**What is being asked:**
Write out the records below again, replacing "Ripple Edit" with "Rolling Edit" wherever it appears. Leave everything else unchanged.

**Record set:**

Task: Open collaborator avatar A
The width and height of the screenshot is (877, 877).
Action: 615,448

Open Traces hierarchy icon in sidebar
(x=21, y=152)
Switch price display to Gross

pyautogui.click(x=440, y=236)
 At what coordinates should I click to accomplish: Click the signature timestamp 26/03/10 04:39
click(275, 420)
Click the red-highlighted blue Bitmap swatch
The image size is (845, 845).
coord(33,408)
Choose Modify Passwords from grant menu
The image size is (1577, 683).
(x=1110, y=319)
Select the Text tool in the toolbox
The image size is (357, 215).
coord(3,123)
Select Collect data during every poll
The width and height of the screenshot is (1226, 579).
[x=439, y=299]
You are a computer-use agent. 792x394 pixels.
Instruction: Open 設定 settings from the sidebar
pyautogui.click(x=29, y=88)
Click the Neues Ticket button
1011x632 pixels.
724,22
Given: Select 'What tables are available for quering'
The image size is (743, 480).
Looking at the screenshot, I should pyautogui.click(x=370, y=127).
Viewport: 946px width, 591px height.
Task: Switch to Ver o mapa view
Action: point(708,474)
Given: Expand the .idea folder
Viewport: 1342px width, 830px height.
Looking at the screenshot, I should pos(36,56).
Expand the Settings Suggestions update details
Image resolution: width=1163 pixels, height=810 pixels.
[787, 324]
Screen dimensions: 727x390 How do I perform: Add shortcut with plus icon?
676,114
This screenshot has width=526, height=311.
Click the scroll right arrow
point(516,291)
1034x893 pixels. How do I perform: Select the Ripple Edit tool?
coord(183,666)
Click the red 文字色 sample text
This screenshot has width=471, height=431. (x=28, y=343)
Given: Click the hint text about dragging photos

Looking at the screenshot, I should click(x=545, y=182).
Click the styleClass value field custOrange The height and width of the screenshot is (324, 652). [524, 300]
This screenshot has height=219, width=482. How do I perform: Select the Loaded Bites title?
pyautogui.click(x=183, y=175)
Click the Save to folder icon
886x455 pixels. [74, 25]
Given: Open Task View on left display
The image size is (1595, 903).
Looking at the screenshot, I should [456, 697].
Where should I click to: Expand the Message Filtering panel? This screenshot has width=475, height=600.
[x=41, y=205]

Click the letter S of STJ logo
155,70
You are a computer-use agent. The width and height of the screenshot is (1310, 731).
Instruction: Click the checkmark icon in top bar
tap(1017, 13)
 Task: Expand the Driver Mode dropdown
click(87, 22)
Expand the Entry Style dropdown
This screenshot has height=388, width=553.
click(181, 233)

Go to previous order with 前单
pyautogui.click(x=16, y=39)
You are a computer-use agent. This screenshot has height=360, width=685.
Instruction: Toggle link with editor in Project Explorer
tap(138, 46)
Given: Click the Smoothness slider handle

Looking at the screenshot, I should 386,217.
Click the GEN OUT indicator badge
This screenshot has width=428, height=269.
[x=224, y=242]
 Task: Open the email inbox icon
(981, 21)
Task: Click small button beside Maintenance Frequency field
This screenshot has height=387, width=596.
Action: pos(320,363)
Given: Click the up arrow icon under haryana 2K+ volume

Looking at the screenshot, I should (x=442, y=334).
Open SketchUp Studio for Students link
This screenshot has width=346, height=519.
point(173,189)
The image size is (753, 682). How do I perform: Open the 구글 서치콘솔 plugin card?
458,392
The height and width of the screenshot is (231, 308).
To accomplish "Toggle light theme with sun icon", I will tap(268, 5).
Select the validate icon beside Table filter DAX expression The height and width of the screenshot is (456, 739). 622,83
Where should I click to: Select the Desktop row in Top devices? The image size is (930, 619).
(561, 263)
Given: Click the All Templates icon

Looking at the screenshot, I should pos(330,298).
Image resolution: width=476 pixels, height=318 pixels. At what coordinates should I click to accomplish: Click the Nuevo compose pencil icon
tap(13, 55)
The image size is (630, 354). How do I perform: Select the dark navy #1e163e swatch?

**Written response:**
Task: Open collaborator avatar A
The width and height of the screenshot is (877, 877).
Action: 615,448

Open Traces hierarchy icon in sidebar
(x=21, y=152)
Switch price display to Gross

pyautogui.click(x=440, y=236)
 At what coordinates should I click to accomplish: Click the signature timestamp 26/03/10 04:39
click(275, 420)
Click the red-highlighted blue Bitmap swatch
The image size is (845, 845).
coord(33,408)
Choose Modify Passwords from grant menu
The image size is (1577, 683).
(x=1110, y=319)
Select the Text tool in the toolbox
The image size is (357, 215).
coord(3,123)
Select Collect data during every poll
The width and height of the screenshot is (1226, 579).
[x=439, y=299]
You are a computer-use agent. 792x394 pixels.
Instruction: Open 設定 settings from the sidebar
pyautogui.click(x=29, y=88)
Click the Neues Ticket button
1011x632 pixels.
724,22
Given: Select 'What tables are available for quering'
The image size is (743, 480).
Looking at the screenshot, I should pyautogui.click(x=370, y=127).
Viewport: 946px width, 591px height.
Task: Switch to Ver o mapa view
Action: point(708,474)
Given: Expand the .idea folder
Viewport: 1342px width, 830px height.
Looking at the screenshot, I should pos(36,56).
Expand the Settings Suggestions update details
Image resolution: width=1163 pixels, height=810 pixels.
[787, 324]
Screen dimensions: 727x390 How do I perform: Add shortcut with plus icon?
676,114
This screenshot has width=526, height=311.
Click the scroll right arrow
point(516,291)
1034x893 pixels. How do I perform: Select the Rolling Edit tool?
coord(183,666)
Click the red 文字色 sample text
This screenshot has width=471, height=431. (x=28, y=343)
Given: Click the hint text about dragging photos

Looking at the screenshot, I should click(x=545, y=182).
Click the styleClass value field custOrange The height and width of the screenshot is (324, 652). [524, 300]
This screenshot has height=219, width=482. How do I perform: Select the Loaded Bites title?
pyautogui.click(x=183, y=175)
Click the Save to folder icon
886x455 pixels. [74, 25]
Given: Open Task View on left display
The image size is (1595, 903).
Looking at the screenshot, I should [456, 697].
Where should I click to: Expand the Message Filtering panel? This screenshot has width=475, height=600.
[x=41, y=205]

Click the letter S of STJ logo
155,70
You are a computer-use agent. The width and height of the screenshot is (1310, 731).
Instruction: Click the checkmark icon in top bar
tap(1017, 13)
 Task: Expand the Driver Mode dropdown
click(87, 22)
Expand the Entry Style dropdown
This screenshot has height=388, width=553.
click(181, 233)

Go to previous order with 前单
pyautogui.click(x=16, y=39)
You are a computer-use agent. This screenshot has height=360, width=685.
Instruction: Toggle link with editor in Project Explorer
tap(138, 46)
Given: Click the Smoothness slider handle

Looking at the screenshot, I should 386,217.
Click the GEN OUT indicator badge
This screenshot has width=428, height=269.
[x=224, y=242]
 Task: Open the email inbox icon
(981, 21)
Task: Click small button beside Maintenance Frequency field
This screenshot has height=387, width=596.
Action: pos(320,363)
Given: Click the up arrow icon under haryana 2K+ volume

Looking at the screenshot, I should (x=442, y=334).
Open SketchUp Studio for Students link
This screenshot has width=346, height=519.
point(173,189)
The image size is (753, 682). How do I perform: Open the 구글 서치콘솔 plugin card?
458,392
The height and width of the screenshot is (231, 308).
To accomplish "Toggle light theme with sun icon", I will tap(268, 5).
Select the validate icon beside Table filter DAX expression The height and width of the screenshot is (456, 739). 622,83
Where should I click to: Select the Desktop row in Top devices? The image size is (930, 619).
(561, 263)
Given: Click the All Templates icon

Looking at the screenshot, I should pos(330,298).
Image resolution: width=476 pixels, height=318 pixels. At what coordinates should I click to accomplish: Click the Nuevo compose pencil icon
tap(13, 55)
The image size is (630, 354). How do I perform: Select the dark navy #1e163e swatch?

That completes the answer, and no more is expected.